RAG System Implementation

  • Vector Database: FAISS for efficient similarity search
  • Embedding Strategy: Custom feature extraction optimized for code analysis
  • Feature Dimensions: 512-dimensional vectors capturing code patterns and semantics
  • Code-Specific Features:
    • Function and class detection patterns
    • Import statement analysis
    • Security pattern recognition (eval, pickle, SQL injection)
    • Complexity indicators (loops, conditionals, nesting)
    • Vocabulary-based semantic features
  • Text Chunking: Recursive character splitting optimized for code structure
  • Persistence: Automatic index saving and loading for performance

Report Generation

  • Console Output: Rich formatted terminal reports with color coding and tables
  • JSON Export: Structured data format for integration with other tools
  • Markdown Export: Human-readable reports for documentation
  • Interactive Mode: Real-time Q&A interface with code context

Installation

Prerequisites

  • Python 3.8 or higher
  • Git (for GitHub repository analysis)
  • Groq API key (obtain from console.groq.com)

* **Listed records**
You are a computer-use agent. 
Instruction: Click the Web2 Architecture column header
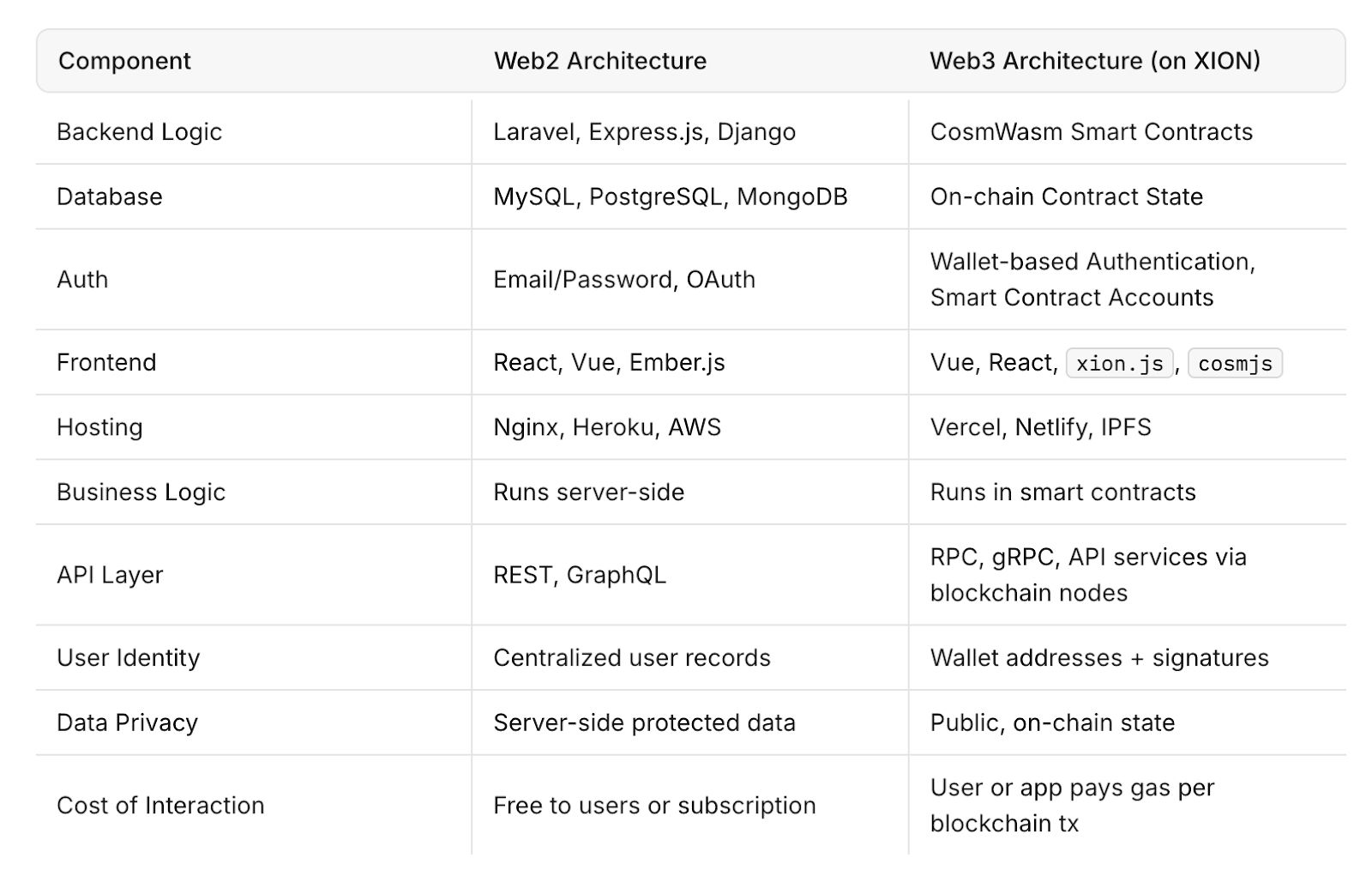[x=600, y=61]
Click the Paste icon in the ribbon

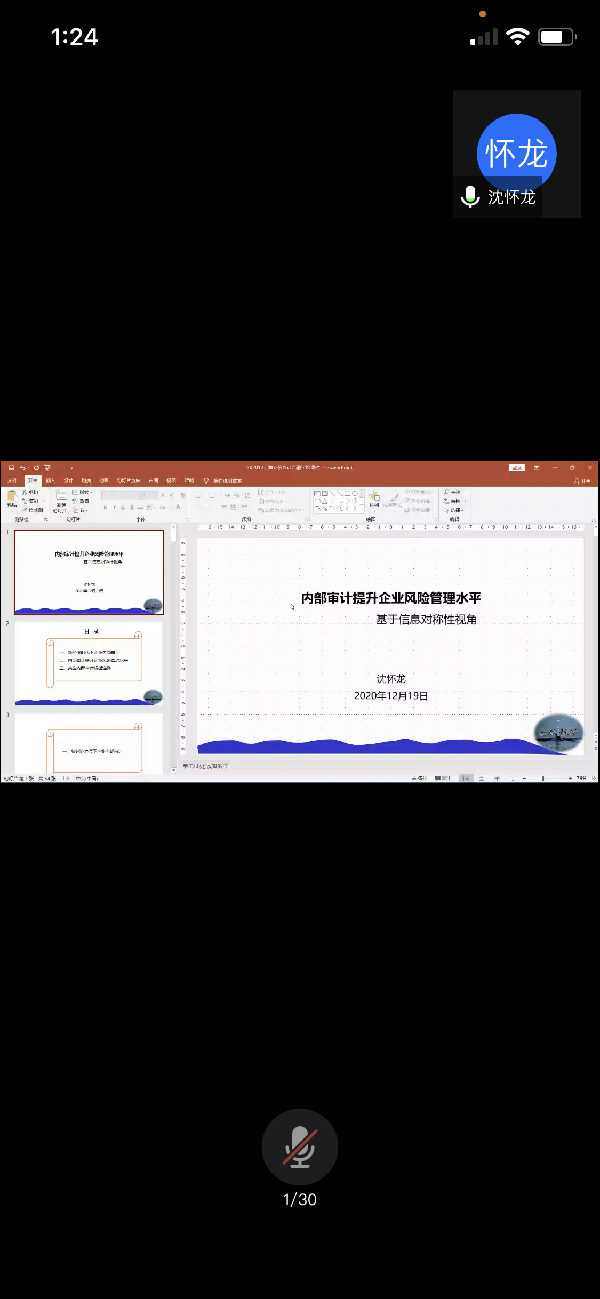point(12,499)
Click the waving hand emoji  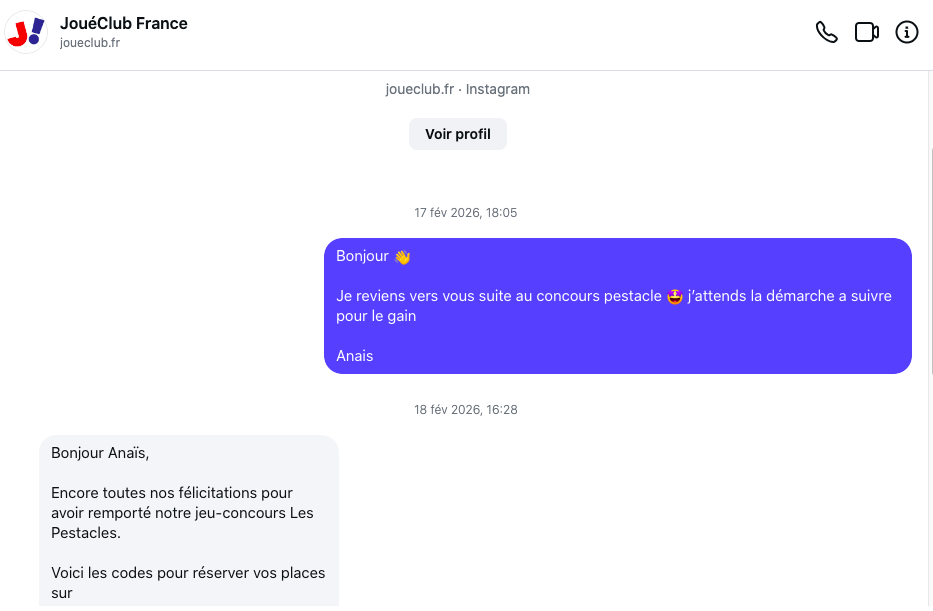(x=402, y=257)
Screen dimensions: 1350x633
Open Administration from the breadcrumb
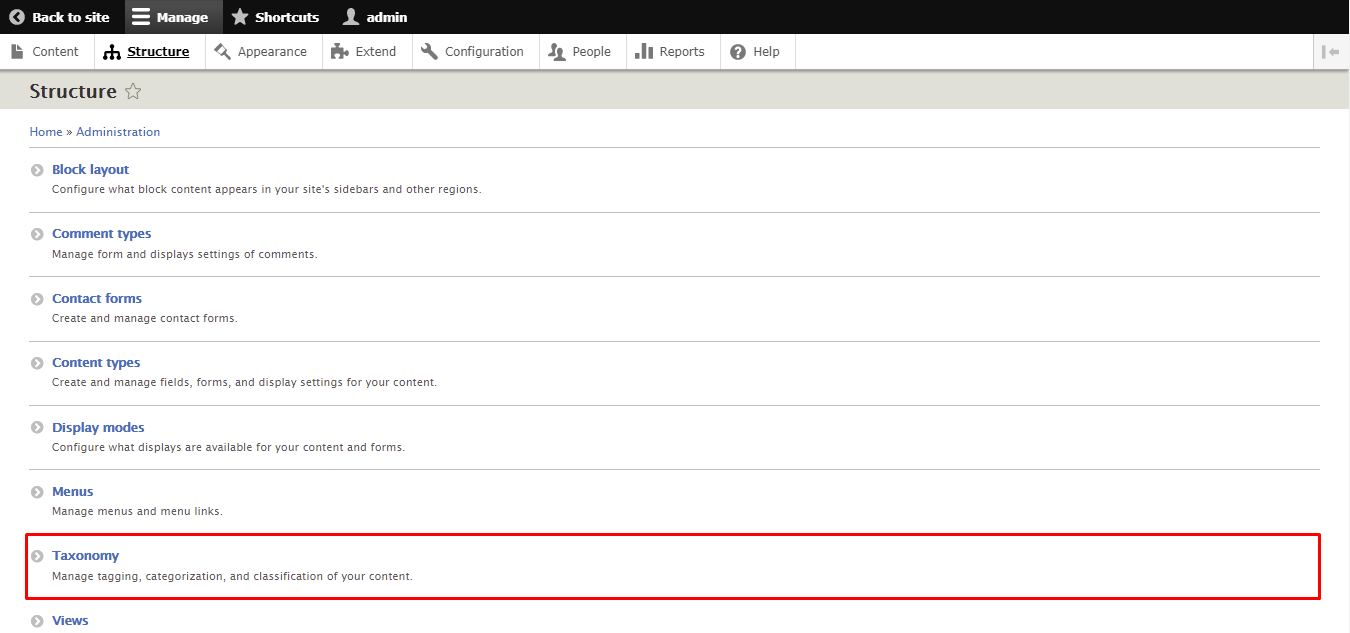click(x=117, y=131)
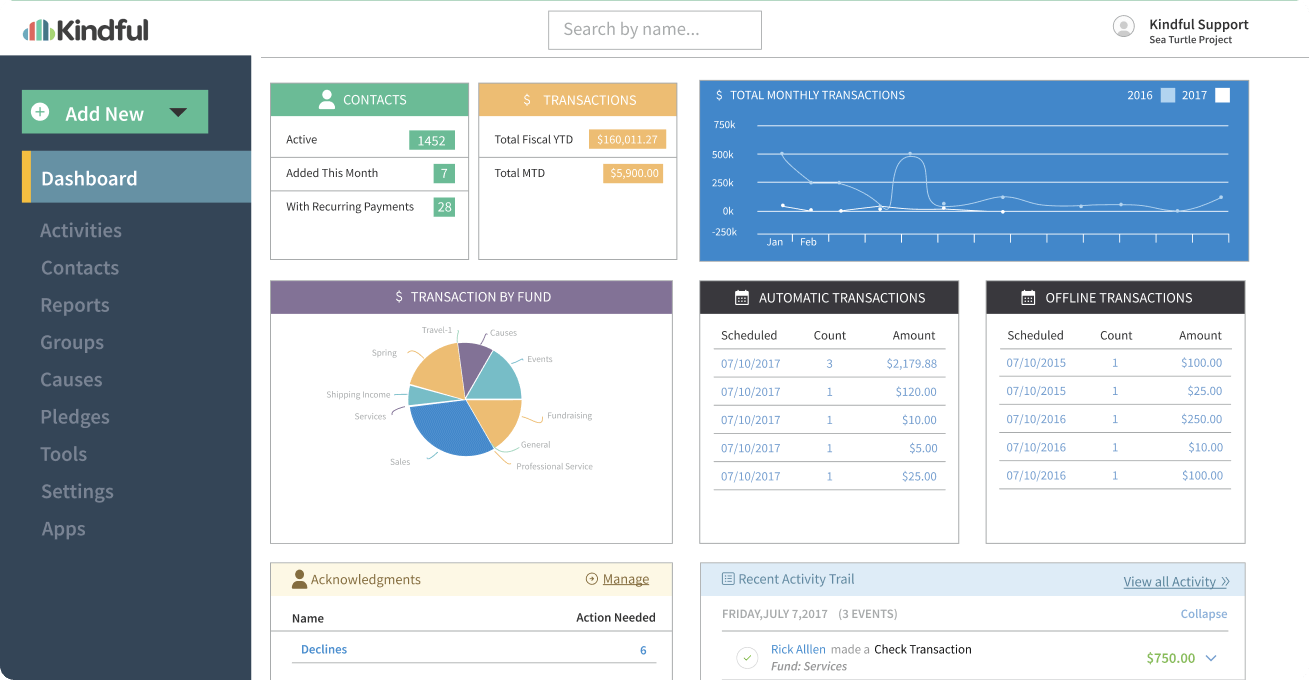Click the Search by name field
Screen dimensions: 1310x680
tap(654, 30)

* **Exercise tasks**
1) According to the passage, how many dimensions do the feature vectors have?
2) Rename "FAISS" to "Chroma" in the passage, starting at "RAG System Implementation" and ending at "pickle, SQL injection)".
The rows come from a separate source unrelated to the passage.

* **Responses per task**
1) The feature vectors have 512 dimensions.

2)
RAG System Implementation

  • Vector Database: Chroma for efficient similarity search
  • Embedding Strategy: Custom feature extraction optimized for code analysis
  • Feature Dimensions: 512-dimensional vectors capturing code patterns and semantics
  • Code-Specific Features:
    • Function and class detection patterns
    • Import statement analysis
    • Security pattern recognition (eval, pickle, SQL injection)